Shameless lying and the concealing of conflicts of interest along with a total absence of reportorial neutrality and balance simply to mislead and to promote the illusion of truth, correctness and consensus has infiltrated and tainted all forms and levels of media, judiciary, education, business, virtually all professions and agencies. In addition, the pervasive intent to misconstrue and the quests for purposefully dumbing down, lowering of the bar and the striving for mediocrity on nearly all matters by these players including Government, has resulted in the erosion of previously recognized and accepted elevated standards for normalcy, achievement, behavior and conduct. Shockingly, these lower standards for behavior and conduct are now seen as usual and customary, desirable, and without engendering embarrassment or remorse, even in the so-called educated. In fact, many individuals and agencies have the gall now to defend their questionable character, honesty, seedy practices and conduct, with righteous indignation when challenged.
The healthcare vault is huge, but when overall costs to the public of unnecessary and scientifically unproven treatments are added to the cost of treating complications, retreatments, time away from work and debilitation, the costs are staggering. Relying on physicians and their various Boards along with the Code of Ethics (which like healthcare may be an oxymoron) and the Hippocratic Oath to guide physicians to do the “right thing” and control financial waste is quite naive. Real change in physician’s behavior towards seeing patients as revenue streams will come only from the placement of serious financial barriers, treatment accountability measures, oversight and recourse, at the feeding trough for these healthcare dollars. The need for these financial barriers and sincere oversight has been made even more urgent recently because of a huge rise in questionable radiation treatments for men with low-risk prostate cancer by urologists since their practices were purchased and incentivised by radiation companies.

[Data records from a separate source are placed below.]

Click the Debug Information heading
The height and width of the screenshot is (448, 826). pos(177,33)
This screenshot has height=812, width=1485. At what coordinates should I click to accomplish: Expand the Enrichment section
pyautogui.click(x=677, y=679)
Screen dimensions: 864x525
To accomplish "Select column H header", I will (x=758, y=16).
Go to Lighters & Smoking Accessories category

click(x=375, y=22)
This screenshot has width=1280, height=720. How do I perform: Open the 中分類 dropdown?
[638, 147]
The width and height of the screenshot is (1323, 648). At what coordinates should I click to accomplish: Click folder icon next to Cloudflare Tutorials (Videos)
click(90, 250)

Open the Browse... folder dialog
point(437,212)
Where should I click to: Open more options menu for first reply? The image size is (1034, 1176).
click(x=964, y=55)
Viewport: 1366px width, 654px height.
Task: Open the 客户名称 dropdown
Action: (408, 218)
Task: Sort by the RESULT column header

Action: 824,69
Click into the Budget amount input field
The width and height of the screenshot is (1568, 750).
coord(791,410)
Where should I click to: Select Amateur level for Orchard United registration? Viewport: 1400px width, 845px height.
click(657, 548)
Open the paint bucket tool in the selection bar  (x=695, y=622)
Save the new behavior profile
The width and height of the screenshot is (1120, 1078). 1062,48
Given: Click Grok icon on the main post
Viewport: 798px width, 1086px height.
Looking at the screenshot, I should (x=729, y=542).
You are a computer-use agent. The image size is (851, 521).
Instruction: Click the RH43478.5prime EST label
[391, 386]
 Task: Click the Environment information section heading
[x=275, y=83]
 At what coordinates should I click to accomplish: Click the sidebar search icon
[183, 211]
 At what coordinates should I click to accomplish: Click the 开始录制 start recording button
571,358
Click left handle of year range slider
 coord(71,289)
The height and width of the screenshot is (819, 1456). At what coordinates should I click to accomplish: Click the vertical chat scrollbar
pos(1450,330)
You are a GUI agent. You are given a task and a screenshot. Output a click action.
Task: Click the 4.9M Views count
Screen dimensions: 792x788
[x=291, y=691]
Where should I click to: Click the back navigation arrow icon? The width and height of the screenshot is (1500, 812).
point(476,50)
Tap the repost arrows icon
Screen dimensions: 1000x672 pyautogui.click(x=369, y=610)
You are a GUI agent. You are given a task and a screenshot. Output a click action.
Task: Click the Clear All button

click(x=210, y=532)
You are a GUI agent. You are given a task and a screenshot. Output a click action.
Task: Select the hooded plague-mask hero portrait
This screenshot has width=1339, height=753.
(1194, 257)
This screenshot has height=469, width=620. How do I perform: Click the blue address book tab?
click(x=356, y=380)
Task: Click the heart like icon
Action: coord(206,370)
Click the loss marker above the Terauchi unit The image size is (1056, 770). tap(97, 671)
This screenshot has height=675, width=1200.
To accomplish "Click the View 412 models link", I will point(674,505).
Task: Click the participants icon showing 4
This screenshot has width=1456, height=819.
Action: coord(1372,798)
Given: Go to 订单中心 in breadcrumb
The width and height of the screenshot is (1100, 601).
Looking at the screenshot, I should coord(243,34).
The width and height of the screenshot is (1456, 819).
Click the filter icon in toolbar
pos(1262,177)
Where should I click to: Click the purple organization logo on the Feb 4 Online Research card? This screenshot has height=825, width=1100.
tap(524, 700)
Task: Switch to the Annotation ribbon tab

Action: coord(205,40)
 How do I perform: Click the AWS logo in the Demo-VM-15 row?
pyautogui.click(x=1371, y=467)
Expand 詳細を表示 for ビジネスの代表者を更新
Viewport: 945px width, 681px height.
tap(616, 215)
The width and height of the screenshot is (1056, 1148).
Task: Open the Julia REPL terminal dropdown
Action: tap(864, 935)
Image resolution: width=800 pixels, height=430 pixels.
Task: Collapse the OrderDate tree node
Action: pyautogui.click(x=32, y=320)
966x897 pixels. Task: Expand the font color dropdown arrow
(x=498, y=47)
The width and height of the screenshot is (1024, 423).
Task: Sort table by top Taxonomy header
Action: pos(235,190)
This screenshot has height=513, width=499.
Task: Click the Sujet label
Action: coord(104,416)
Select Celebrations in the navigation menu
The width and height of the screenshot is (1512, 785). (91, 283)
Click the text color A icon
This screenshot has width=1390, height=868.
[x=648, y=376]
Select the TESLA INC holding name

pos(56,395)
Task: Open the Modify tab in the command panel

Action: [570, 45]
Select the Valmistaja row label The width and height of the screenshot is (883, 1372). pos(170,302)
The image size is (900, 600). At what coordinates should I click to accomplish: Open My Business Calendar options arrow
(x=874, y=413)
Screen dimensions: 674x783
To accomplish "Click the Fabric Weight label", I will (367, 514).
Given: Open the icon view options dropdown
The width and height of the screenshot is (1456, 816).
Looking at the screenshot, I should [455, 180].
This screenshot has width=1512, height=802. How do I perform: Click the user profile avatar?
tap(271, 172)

Although these referrals for radiation can represent overtreatment and a conflict of interest, the pervasive medical practice of performing unnecessary procedures is in part a response to the longstanding, unsavory and cryptic battle between physicians who are unfairly reimbursed for real services and the insurance industry gaming the system with unconscionably discounted fees for services along with reprehensible disbursement withholding practices.
Furthermore, Health Insurance Companies have long figured out that by making most aspects of health and care require an authorization and by making these authorizations stupefyingly onerous, they can make doctors and patients give up their quest and therefore save the insurance companies a lot of money that they would have otherwise spent on health and care. The following represent some of the common and offensive practices adopted by the Health Insurance Companies on the pretext of “managing” health and care.
> requiring referrals to see physicians,
> requiring authorizations for generic medications,
> denial of generic medications in amounts greater than 1 months,
> requiring authorizations for common evaluations,
> requiring authorizations for common treatments,
> classing certain costly treatments as “experimental” simply to deny funding,
> appeals processes designed to generate denials again.
The Health Insurance Companies receive substantial amounts of tax dollars to dispense funds for health and care and it is galling that that these well known schemes practised by most, if not all, insurance companies continues without real oversight or recourse. There are many other well known schemes and tactics practised by Health Insurance Companies for the sole purpose of delaying or preferably, denying payments while those seeking health and care are sandwiched somewhere between two of the main players in healthcare. While healthcare is rife with waste and over treatment, the Health Insurance Industry is rife with conflicts of interest and self serving “rules” to control disbursements because of the Industry’s allegiance to shareholders.
The unconscionable waste of funds generated by physicians as well as the Health Insurance Industry’s unconscionable manipulation of funds reserved for needed healthcare will result in less money to provide for more and more real patient need and will lead to the dispensing of marginal, rationed, or even worse, denial of care. The strategies to corral this terrible abuse and waste of healthcare dollars and return the healthcare budget to financial sustainability are well known but never enacted. Government and the healthcare industry have simply lacked the leadership and the fortitude to implement these very important steps for true patient advocacy.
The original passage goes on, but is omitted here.